C'est à ma famille que je dois un si rare bienfait. Aussi est-ce à elle, avant tout, que je veux exprimer ici mon ardente reconnaissance. Oui, je bénis mes parents de m'avoir donné la vie, puisqu'ils m'ont donné une raison de vivre ; je les bénis de m'avoir appelé dans ce monde où l'on meurt, puisqu'ils ont placé sur mes lèvres d'enfant le nom de celui « qui a détruit la mort et mis en évidence la vie et l'immortalité par l'Évangile », puisque, dans ce monde où l'on pèche, leur douce et irrésistible influence, et leurs prières persévérantes, ont formé un double rempart autour de mon jeune cœur. Je les bénis, présents ou disparus, mon grand-père et ma grand-mère vénérés, ma mère bien-aimée qui n'est plus, et celle qui accepta la tâche commencée pour la mener à bonne fin.
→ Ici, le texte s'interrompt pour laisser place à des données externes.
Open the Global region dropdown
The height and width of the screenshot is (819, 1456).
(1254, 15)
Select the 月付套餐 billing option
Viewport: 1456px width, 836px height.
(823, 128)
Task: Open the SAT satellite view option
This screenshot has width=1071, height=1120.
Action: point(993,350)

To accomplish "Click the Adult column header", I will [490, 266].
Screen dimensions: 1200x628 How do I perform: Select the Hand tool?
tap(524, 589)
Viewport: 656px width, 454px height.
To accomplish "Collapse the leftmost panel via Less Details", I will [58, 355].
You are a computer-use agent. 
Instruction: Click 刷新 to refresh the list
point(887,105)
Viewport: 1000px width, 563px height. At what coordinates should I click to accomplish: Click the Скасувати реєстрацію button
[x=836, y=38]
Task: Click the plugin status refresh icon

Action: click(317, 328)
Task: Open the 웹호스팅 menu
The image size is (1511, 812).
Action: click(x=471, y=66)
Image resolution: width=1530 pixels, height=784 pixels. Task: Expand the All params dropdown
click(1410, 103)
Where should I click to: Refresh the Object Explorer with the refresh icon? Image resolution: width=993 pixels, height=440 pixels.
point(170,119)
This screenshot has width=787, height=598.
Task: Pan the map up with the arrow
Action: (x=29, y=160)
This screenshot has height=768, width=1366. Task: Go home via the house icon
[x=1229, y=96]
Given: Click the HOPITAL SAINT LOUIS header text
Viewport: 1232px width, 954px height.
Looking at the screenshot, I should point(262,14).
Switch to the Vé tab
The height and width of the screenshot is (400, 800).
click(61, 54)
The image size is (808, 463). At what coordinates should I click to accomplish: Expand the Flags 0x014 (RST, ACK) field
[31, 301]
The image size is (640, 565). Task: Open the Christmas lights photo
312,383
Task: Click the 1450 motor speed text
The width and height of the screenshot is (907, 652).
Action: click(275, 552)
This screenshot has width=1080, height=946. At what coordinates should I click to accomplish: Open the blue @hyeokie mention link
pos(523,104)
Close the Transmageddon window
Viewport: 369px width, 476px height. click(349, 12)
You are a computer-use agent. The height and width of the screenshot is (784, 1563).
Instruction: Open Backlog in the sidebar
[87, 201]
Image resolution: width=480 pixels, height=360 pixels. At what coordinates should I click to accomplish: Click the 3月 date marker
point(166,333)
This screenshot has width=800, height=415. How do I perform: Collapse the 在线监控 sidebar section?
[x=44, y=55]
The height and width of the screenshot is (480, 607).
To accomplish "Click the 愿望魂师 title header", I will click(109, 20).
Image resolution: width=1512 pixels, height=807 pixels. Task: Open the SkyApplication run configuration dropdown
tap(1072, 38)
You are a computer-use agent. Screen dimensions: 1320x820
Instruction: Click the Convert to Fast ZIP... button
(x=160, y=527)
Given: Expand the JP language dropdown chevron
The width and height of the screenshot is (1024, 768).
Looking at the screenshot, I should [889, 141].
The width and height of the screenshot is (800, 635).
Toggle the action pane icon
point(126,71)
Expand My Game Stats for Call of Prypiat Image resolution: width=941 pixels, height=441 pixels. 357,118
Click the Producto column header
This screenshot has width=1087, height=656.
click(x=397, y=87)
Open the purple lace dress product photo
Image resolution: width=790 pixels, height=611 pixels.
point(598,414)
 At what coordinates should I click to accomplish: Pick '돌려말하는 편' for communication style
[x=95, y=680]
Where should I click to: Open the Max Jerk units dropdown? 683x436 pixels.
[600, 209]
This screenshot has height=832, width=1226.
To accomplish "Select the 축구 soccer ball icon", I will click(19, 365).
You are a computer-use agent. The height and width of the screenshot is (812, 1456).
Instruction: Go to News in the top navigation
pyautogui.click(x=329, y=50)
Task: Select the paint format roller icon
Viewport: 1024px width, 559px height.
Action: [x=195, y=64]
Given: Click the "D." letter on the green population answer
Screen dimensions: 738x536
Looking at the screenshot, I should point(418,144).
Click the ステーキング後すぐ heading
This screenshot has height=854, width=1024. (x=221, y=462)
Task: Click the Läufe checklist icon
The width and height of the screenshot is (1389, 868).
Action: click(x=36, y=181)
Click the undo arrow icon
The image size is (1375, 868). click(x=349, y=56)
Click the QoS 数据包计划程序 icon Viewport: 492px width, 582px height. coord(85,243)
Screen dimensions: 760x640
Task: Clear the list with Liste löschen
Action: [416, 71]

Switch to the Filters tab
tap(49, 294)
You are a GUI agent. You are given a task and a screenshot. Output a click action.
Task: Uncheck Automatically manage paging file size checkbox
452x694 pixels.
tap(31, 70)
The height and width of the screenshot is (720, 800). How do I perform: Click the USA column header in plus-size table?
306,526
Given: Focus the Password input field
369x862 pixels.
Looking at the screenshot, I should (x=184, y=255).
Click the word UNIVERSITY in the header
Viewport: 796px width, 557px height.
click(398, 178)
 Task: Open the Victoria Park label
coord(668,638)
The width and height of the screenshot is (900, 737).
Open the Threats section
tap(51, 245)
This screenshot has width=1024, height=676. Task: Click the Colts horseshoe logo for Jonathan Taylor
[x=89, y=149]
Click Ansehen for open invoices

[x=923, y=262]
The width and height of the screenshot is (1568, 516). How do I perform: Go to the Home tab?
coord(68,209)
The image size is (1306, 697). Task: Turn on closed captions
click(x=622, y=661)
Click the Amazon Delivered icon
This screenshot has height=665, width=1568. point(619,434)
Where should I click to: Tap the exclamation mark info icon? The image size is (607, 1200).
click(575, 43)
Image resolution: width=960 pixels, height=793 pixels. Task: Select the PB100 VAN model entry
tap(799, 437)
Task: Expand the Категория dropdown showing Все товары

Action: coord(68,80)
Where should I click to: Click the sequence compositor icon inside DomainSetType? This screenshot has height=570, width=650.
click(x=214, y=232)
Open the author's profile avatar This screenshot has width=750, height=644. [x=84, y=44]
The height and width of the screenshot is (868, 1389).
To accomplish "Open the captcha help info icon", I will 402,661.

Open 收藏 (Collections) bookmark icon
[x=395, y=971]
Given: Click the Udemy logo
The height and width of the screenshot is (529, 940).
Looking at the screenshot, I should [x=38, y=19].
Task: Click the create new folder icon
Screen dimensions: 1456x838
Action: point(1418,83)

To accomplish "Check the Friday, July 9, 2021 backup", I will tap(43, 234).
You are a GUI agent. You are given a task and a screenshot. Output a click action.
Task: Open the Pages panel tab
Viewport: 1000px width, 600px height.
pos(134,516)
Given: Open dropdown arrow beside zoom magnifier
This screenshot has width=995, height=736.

Après ma famille, je veux remercier mes maîtres. Car si ma famille m'amena au ministère comme par une pente insensible, mes maîtres me fournirent la discipline intellectuelle nécessaire pour persévérer, à l'heure du doute, dans la décision prise. Et je ne parle par seulement de mes professeurs de théologie, à Montauban ou à Berlin, mais de mes professeurs de philosophie à la Sorbonne. À tous, à chacun en particulier, je voudrais apporter le témoignage pressant de ma reconnaissance, de mon affection et de mon respect. Contre les hésitations d'une foi timide ou les témérités d'une science arrogante, les philosophes m'ont enseigné le pouvoir et les droits de la pensée. Mais la pensée ne s'exerce pas à vide. Les théologiens m'ont exposé les faits au nom desquels on doit combattre le matérialisme ou l'agnosticisme scientifiques : savoir la vie, la mort et la résurrection de Jésus-Christ ; de même, ils m'ont exposé les faits au nom desquels il faut repousser l'attachement craintif à telle ou telle formule provisoire de l'éternelle vérité : savoir les circonstances qui ont marqué le développement progressif des dogmes et qui ont amené leur fixation définitive dans les conciles. C'est ainsi que la spéculation m'a fourni l'instrument du travail, et que l'histoire m'a fourni la matière à travailler. Et quand je dis l'histoire, je ne veux pas dire seulement l'histoire de la révélation et l'histoire de l'Église, ni même l'histoire des hommes en général, mais toute l'histoire, l'histoire de la planète même qui nous porte. Les leçons de géologie données par un professeur de sciences naturelles à la Faculté de Montauban ont contribué, plus que tout autre chose peut-être, à mettre la paix dans mon intelligence, à me révéler l'unité du plan divin dans le monde visible aussi bien que dans le monde moral, et à me faire concevoir le sacrifice du Christ non seulement comme la clé de l'histoire, mais comme le centre de l'univers.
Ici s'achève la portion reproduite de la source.